Listed entries -
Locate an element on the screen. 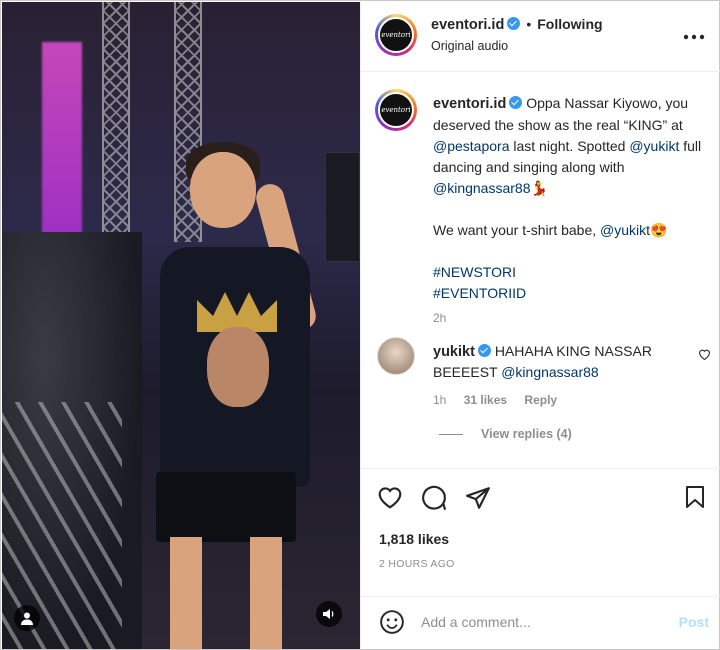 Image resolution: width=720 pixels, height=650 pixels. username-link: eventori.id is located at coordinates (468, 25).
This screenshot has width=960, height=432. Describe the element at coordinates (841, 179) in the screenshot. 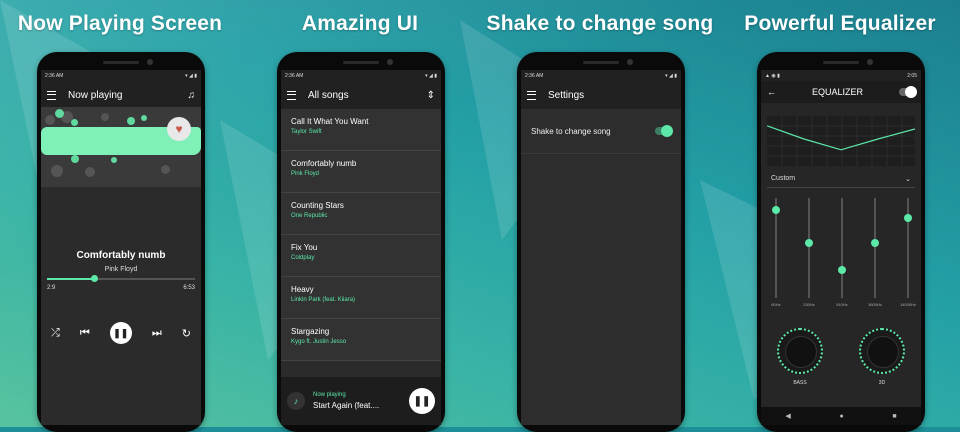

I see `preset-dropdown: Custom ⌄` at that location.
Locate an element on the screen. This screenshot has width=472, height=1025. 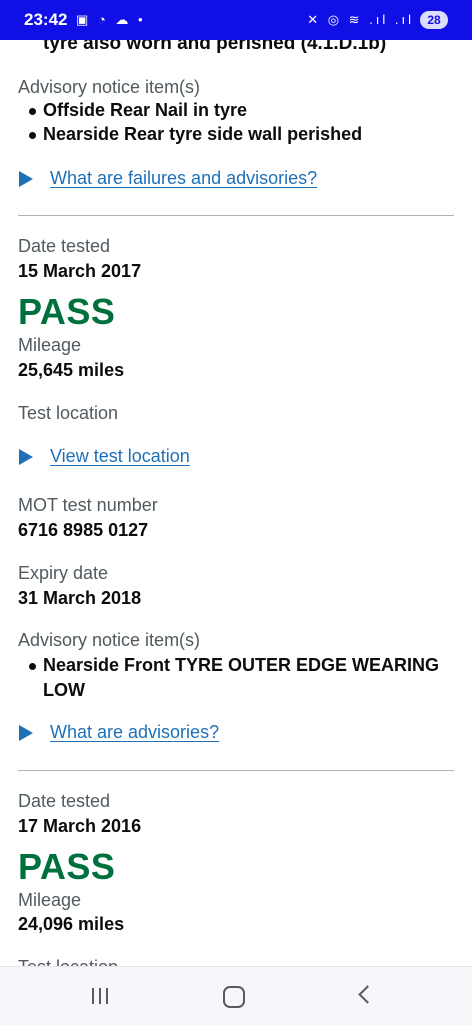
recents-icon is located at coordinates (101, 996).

Task item - Rewrite the items from the line with "Locate an element on the screen. This" through the end of the items, replacing "screenshot" with "image" and keeping everything else unchanged. Omit the pictures.

Output of the task -
Locate an element on the screen. This image has width=472, height=1025. 
recents-icon is located at coordinates (101, 996).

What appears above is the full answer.